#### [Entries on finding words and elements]
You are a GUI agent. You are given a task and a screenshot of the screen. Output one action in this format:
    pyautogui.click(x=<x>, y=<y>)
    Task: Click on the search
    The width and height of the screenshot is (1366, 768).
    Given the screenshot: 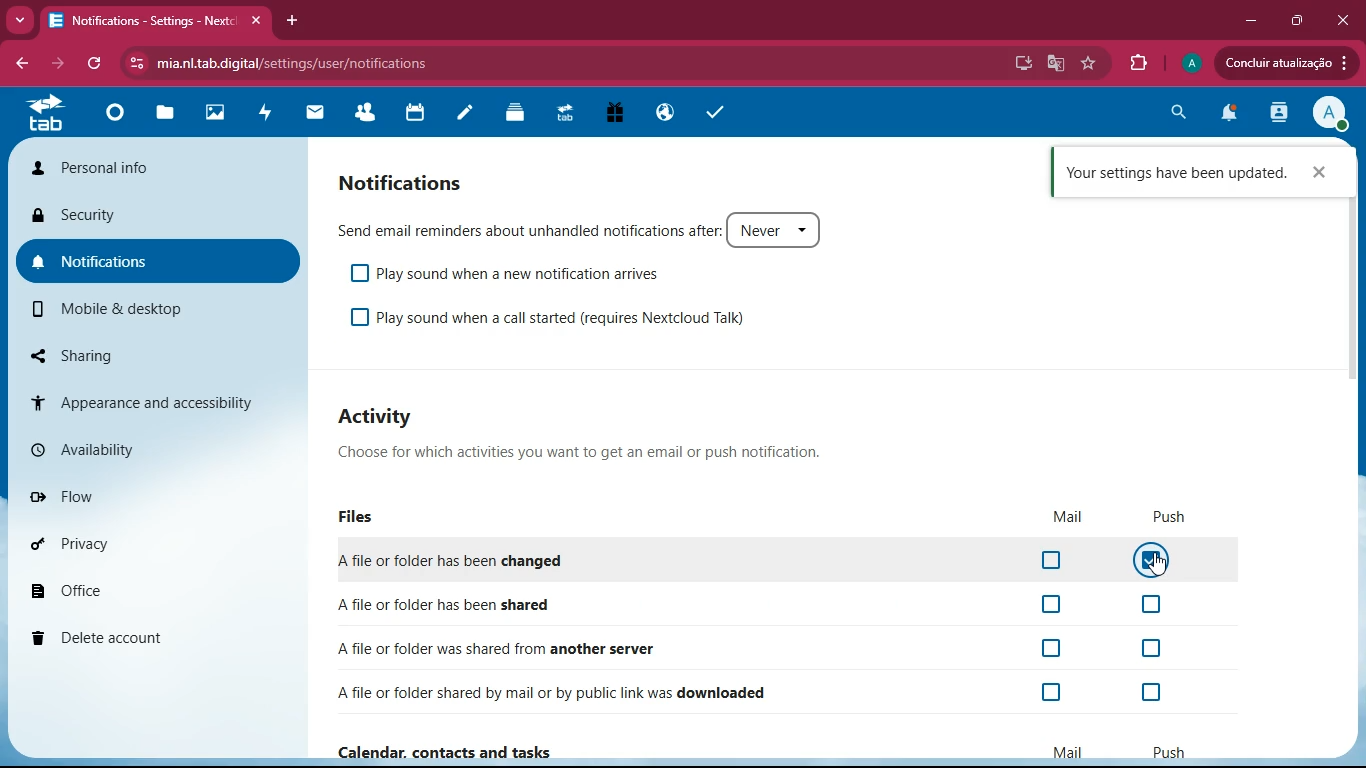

#### [WHAT YOU ARE ASKED TO DO]
Put every line of the entries into a Markdown table with the columns "Row" and "Text", skipping blank lines. Leave out the pictures.

#### [ANSWER TO THIS PROBLEM]
| Row | Text |
|---|---|
| 1 | You are a GUI agent. You are given a task and a screenshot of the screen. Output one action in this format: |
| 2 |     pyautogui.click(x=<x>, y=<y>) |
| 3 |     Task: Click on the search |
| 4 |     The width and height of the screenshot is (1366, 768). |
| 5 |     Given the screenshot:  |